- **What you need to do**
If a record contains a picture, skip the picture and transcribe the rest exactly.

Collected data

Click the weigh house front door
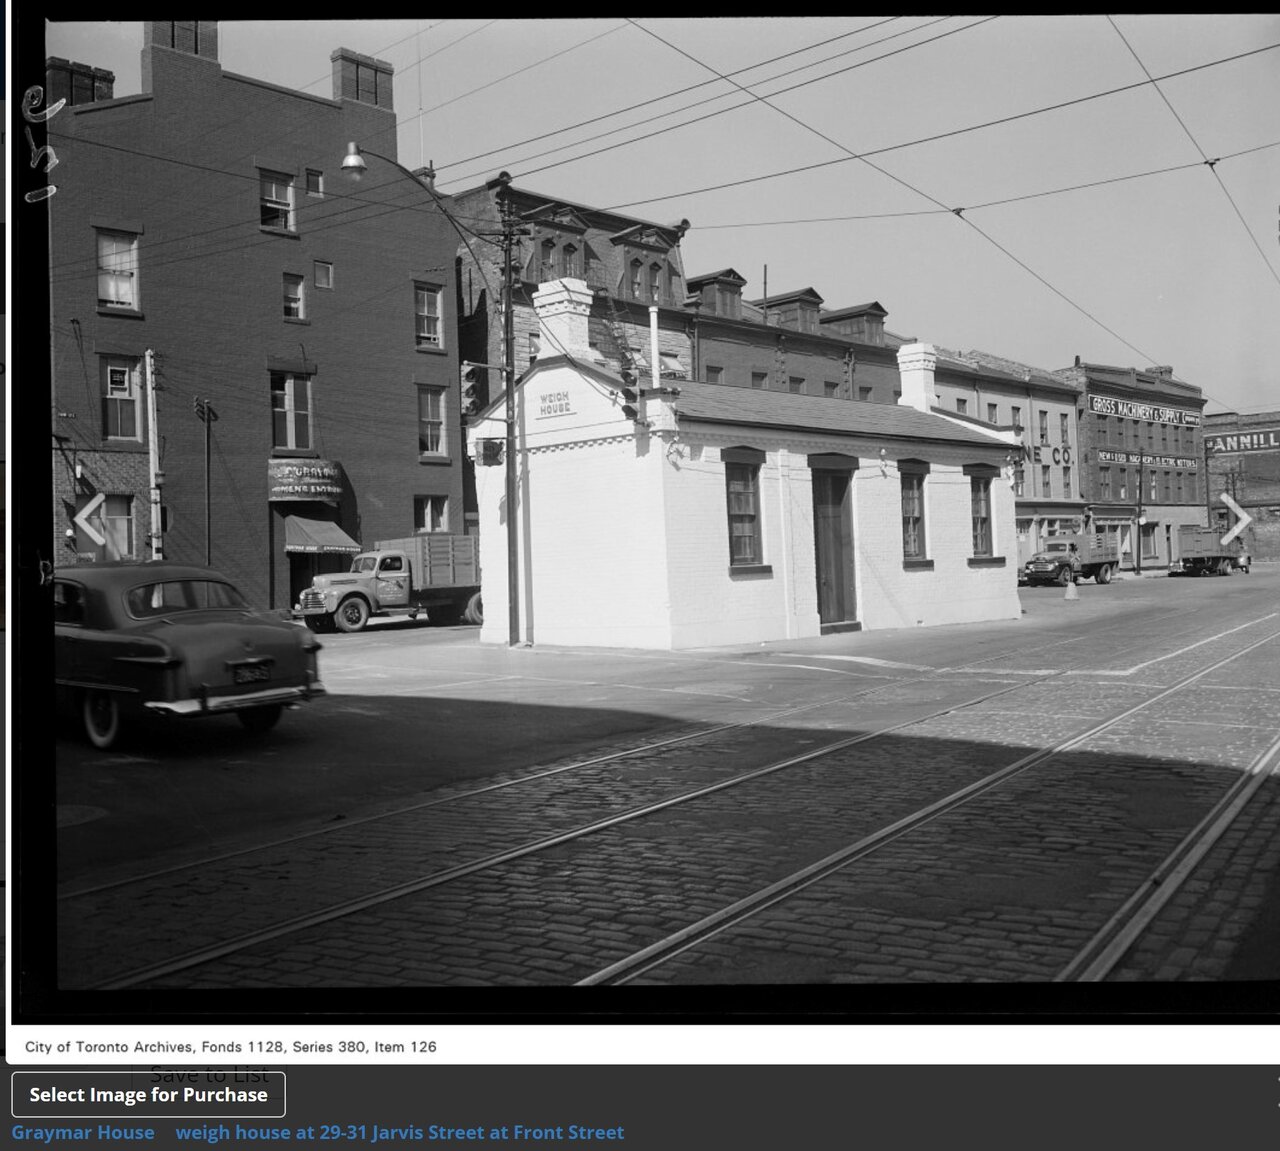The width and height of the screenshot is (1280, 1151). [833, 546]

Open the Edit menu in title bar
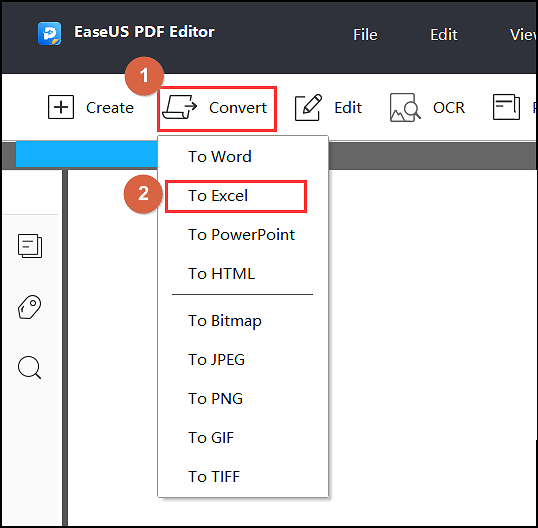point(444,35)
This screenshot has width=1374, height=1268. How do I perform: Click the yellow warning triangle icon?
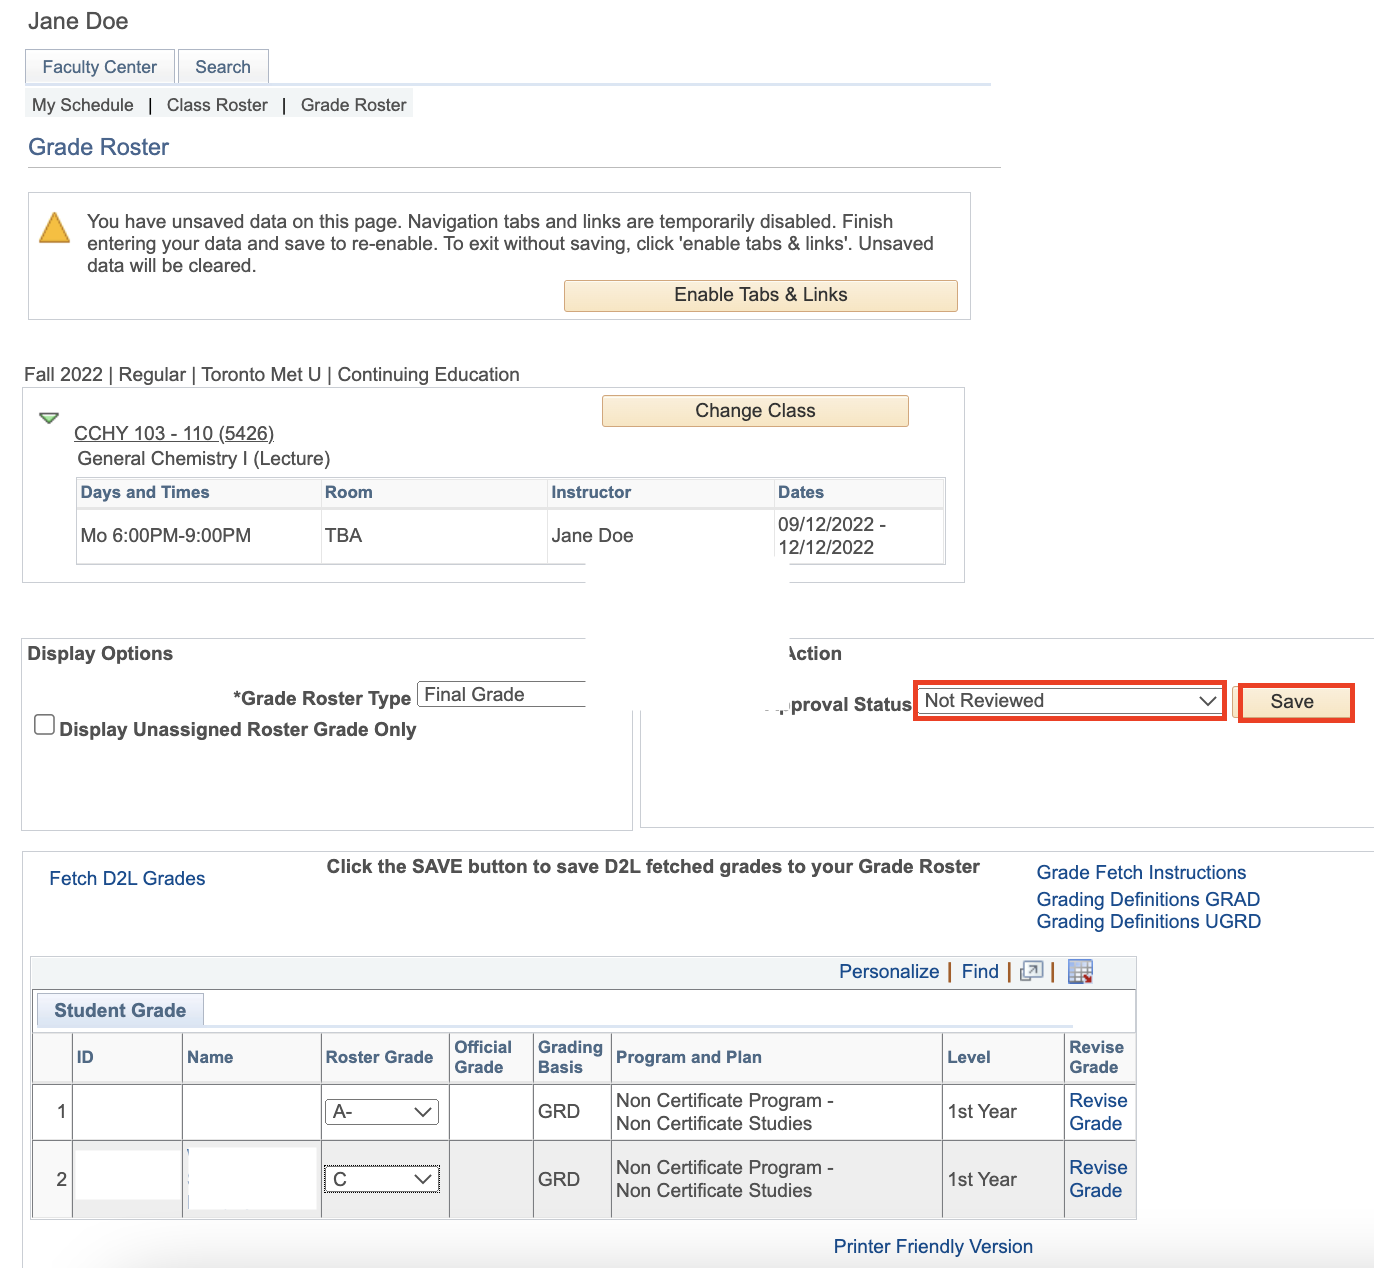[x=54, y=228]
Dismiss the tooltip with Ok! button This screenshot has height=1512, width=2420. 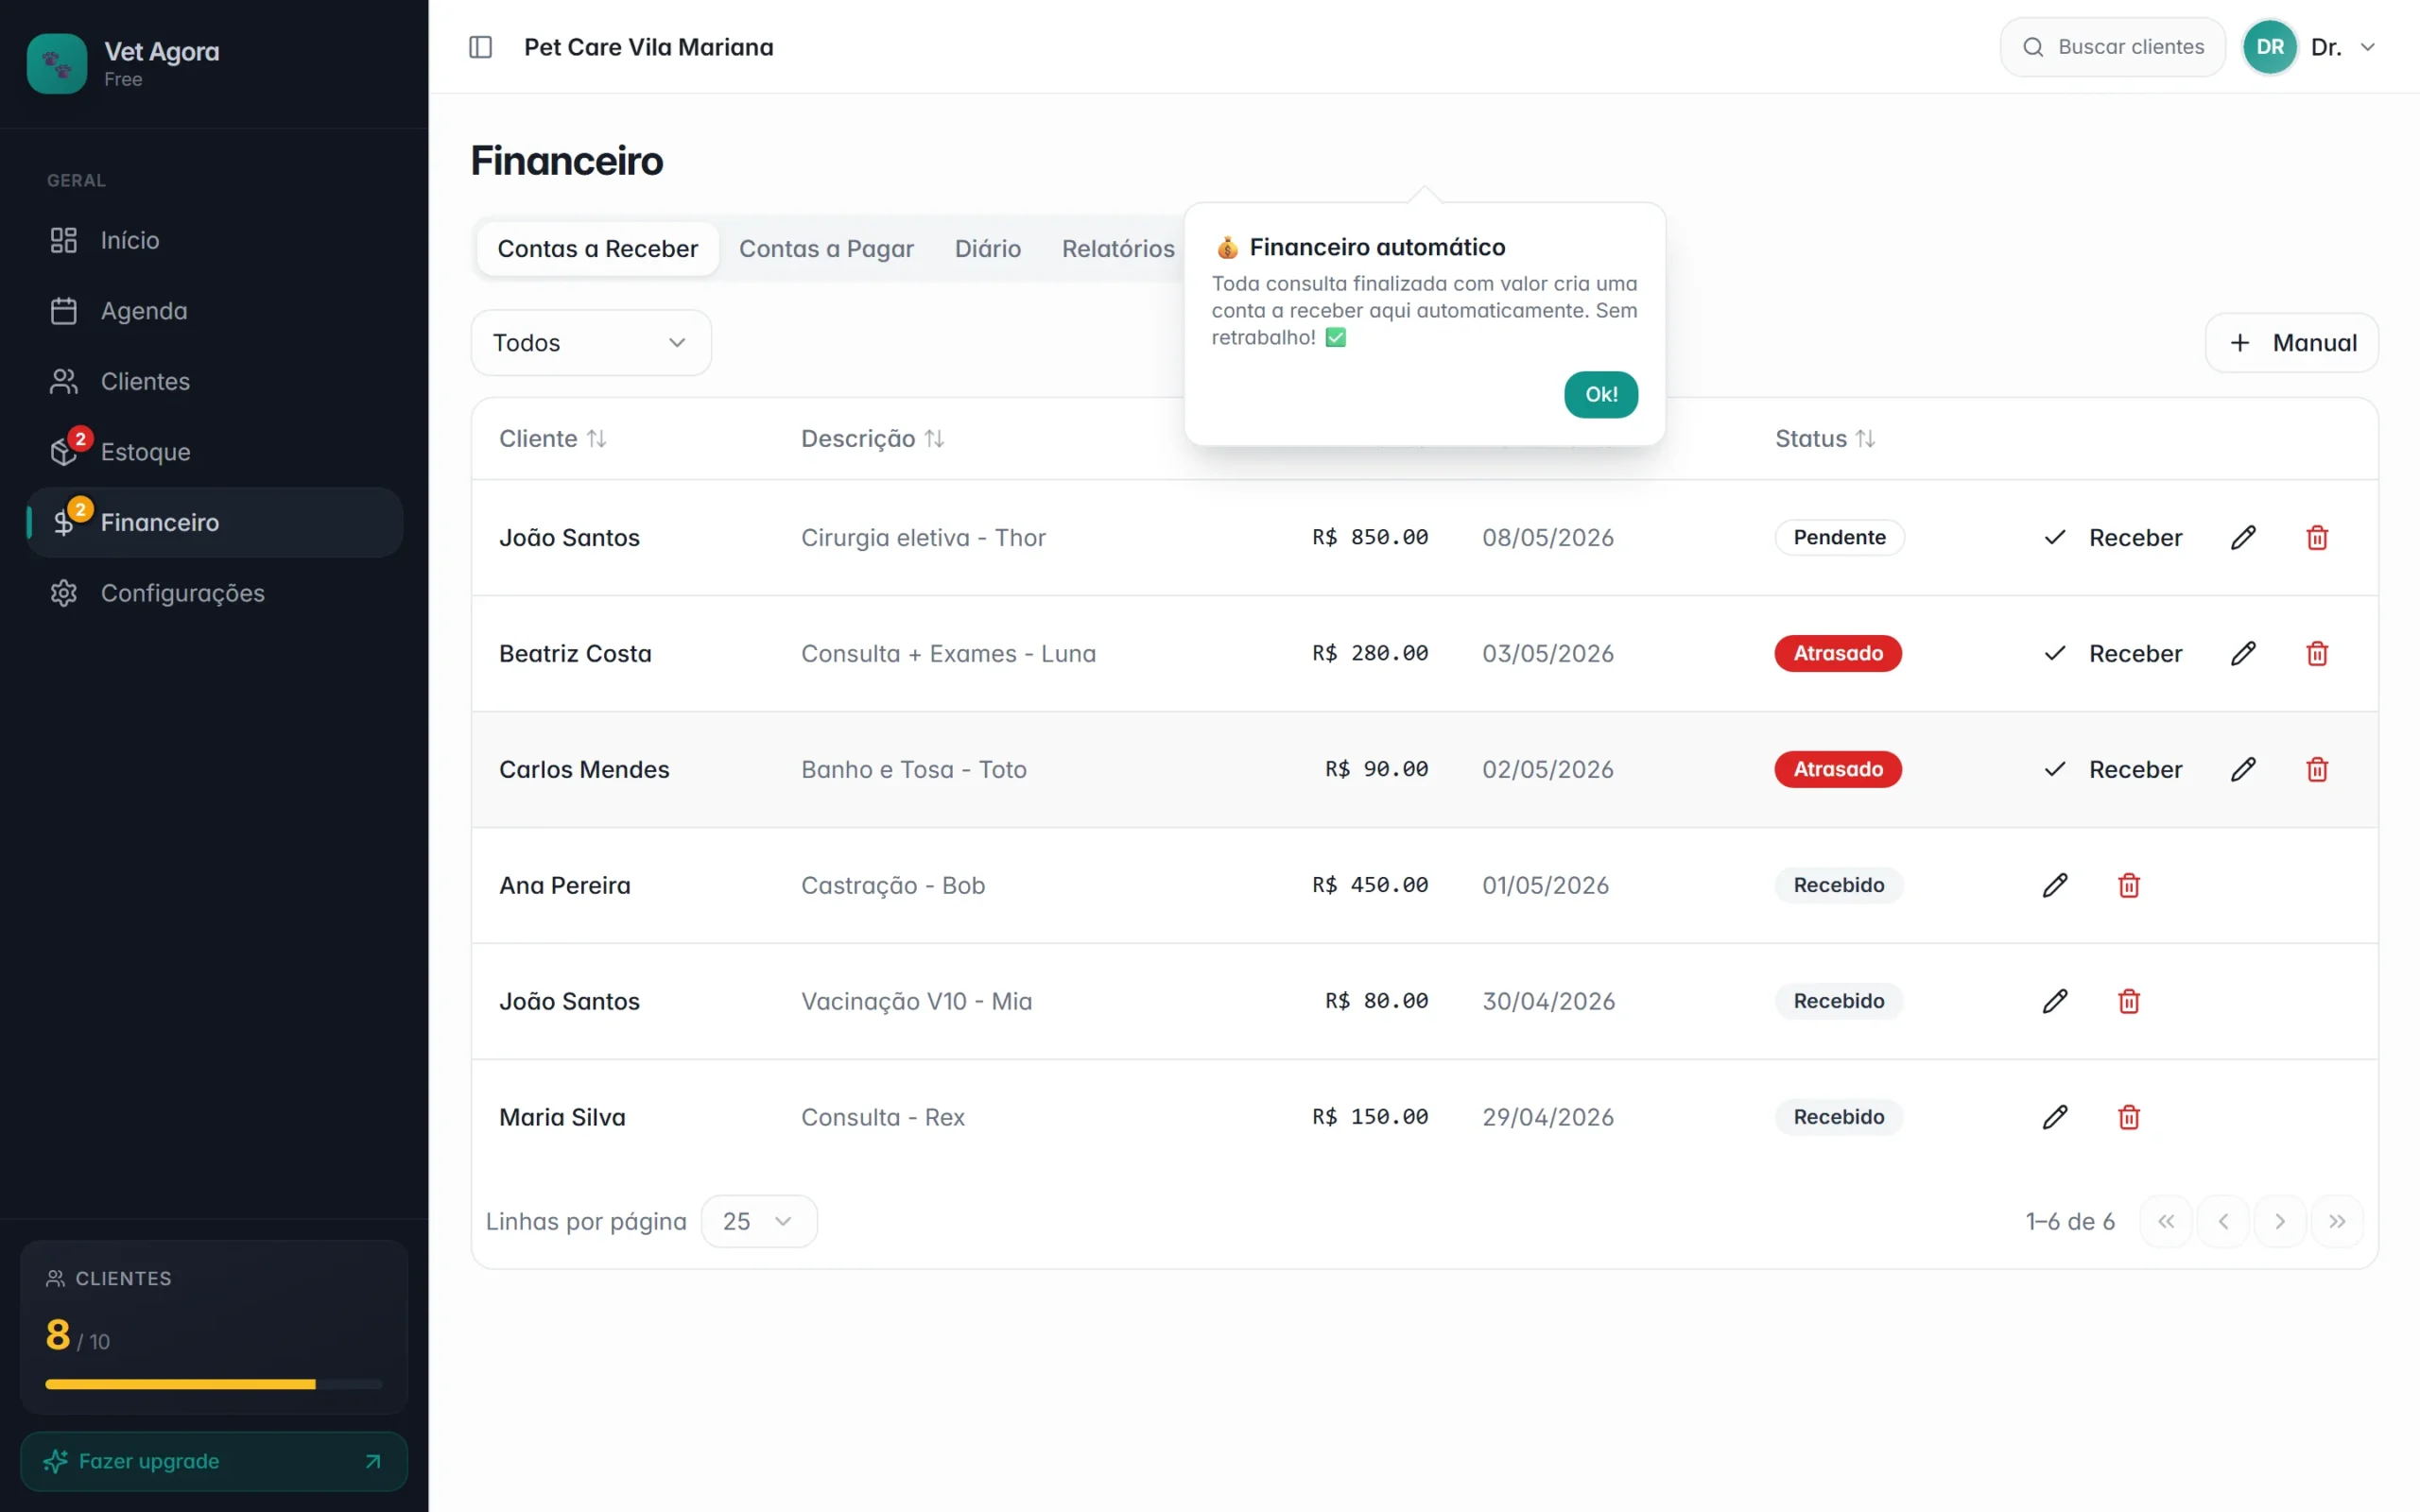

- **Solved exercise**
Click the weigh house front door
The width and height of the screenshot is (1280, 1151). [833, 546]

Open the Edit menu in title bar
point(444,35)
This screenshot has width=1374, height=1268. How do I perform: Click the yellow warning triangle icon?
[x=54, y=228]
Dismiss the tooltip with Ok! button This screenshot has height=1512, width=2420. 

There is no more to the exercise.